Surgeons battled to remove the growth in a gruelling nine-hour operation - which saw Mia have 96 pints of blood pumped into her tiny body to keep her alive. Now, aged 21 weeks, she is continuing her recovery at home with mum Michaela, 20.
Michaela, a former Newton High pupil, who grew up in the Common Estate, Earlestown, said: "I was absolutely terrified when I found out Mia had something wrong with her.
“The doctors were urging me to terminate the pregnancy, as they feared Mia would be severely disabled, but I absolutely refused.
"When she was born I fell in love with her instantly. When I looked at her I saw my baby girl alive, not the growth.
"The operation to remove it was risky - I was terrified the cyst would rupture and she would bleed to death - but the surgeons were amazing. She needed 96 pints of blood - the average baby only has one pint in their body."
Doctors realised there was something wrong with the pregnancy after Michaela, desperate to know the sex of her baby, booked herself in for an extra ultrasound scan.
Michaela added: "The sonographer was staring at the screen and instantly I knew something was wrong."
At 36 weeks pregnant, still unsure of the exact prognosis, Michaela had an MRI scan which confirmed Mia had combined venous-lymphatic malformation.
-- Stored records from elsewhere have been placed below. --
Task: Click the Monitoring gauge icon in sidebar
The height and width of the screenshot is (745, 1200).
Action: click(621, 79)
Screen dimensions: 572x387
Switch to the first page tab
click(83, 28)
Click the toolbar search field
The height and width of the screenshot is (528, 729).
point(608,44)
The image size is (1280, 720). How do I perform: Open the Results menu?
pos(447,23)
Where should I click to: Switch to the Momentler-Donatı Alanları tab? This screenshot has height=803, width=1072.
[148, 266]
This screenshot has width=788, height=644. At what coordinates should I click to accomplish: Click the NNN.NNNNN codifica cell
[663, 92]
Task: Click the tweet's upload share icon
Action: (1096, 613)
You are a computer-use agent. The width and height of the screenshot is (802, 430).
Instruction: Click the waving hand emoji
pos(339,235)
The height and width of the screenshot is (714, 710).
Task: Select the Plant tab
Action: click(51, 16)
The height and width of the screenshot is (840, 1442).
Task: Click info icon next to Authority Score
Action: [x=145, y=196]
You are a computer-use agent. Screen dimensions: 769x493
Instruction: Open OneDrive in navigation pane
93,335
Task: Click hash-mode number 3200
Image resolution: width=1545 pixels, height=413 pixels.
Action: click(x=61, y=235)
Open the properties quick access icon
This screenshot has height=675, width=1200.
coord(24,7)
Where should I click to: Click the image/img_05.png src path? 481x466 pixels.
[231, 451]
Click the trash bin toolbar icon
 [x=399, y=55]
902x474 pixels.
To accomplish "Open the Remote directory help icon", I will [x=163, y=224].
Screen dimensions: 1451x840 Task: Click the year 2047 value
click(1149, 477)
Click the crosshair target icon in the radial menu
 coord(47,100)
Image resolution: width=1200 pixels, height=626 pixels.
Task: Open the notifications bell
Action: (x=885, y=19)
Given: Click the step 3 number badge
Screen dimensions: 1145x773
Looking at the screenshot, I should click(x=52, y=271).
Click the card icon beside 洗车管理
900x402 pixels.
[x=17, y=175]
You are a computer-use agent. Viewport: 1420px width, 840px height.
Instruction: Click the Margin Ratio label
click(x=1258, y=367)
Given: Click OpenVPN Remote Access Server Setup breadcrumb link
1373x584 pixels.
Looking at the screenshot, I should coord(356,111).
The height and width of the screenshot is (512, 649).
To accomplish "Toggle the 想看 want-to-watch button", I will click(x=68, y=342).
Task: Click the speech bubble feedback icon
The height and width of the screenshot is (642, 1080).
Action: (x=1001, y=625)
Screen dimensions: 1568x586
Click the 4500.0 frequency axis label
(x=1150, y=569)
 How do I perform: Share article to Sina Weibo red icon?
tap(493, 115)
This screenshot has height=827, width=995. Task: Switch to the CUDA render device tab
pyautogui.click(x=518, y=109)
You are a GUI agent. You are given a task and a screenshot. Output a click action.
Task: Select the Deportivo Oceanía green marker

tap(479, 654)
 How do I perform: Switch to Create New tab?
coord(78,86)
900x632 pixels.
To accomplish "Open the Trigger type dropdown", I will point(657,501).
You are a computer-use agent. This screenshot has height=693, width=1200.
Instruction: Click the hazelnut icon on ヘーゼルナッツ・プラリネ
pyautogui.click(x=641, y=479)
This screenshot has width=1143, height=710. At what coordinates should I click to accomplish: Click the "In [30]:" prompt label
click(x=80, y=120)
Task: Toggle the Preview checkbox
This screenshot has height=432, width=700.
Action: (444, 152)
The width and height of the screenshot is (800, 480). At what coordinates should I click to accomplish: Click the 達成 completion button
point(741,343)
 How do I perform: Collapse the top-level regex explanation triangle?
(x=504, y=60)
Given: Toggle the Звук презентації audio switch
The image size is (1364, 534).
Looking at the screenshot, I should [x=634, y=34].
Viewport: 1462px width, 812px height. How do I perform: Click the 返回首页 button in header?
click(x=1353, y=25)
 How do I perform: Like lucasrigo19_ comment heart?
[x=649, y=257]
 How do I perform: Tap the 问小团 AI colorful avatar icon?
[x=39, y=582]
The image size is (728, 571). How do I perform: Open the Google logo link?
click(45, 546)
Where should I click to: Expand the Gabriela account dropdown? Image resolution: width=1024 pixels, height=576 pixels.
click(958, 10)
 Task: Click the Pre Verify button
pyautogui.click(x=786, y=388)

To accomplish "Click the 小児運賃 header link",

The rare condition results from an abnormal development of the lymphatic vessels that drain fluid from tissues. This can cause a localised swelling, often with cysts.
A caesarean was planned for March 27, at Liverpool Women's Hospital, as a natural birth would be too dangerous.
Doctors had to carry out a risky procedure to insert a ventilator into Mia's throat before the umbilical cord was cut, to help her breathe. Eighteen doctors and nurses were in the room, underlining how worried specialists were. And when the baby’s lung collapsed just minutes after she was born, she was rushed to intensive care.
When Mia was six days old, surgeons decided to operate on the cyst.
Michaela said: "The surgeon explained that there was a risk that it might rupture and that she would bleed and they wouldn't be able to control it.
"They said if that happened then there will be nothing they can do for her. I was worried but I knew she was in the safest possible hands. Mia had several bleeds but luckily with a bit of pressure they managed to stop them."Michaela added: "(Afterwards) She looked so battered and bruised, it was heartbreaking. It was so hard not being able to hold her until she was 15 days old.
“She will be scarred for life but it's a small price to pay. When her bandages came off I used to still wrap her up in them when we went outside because I was worried what people would think. Now I don't, she's been through so much and I'm so proud of her."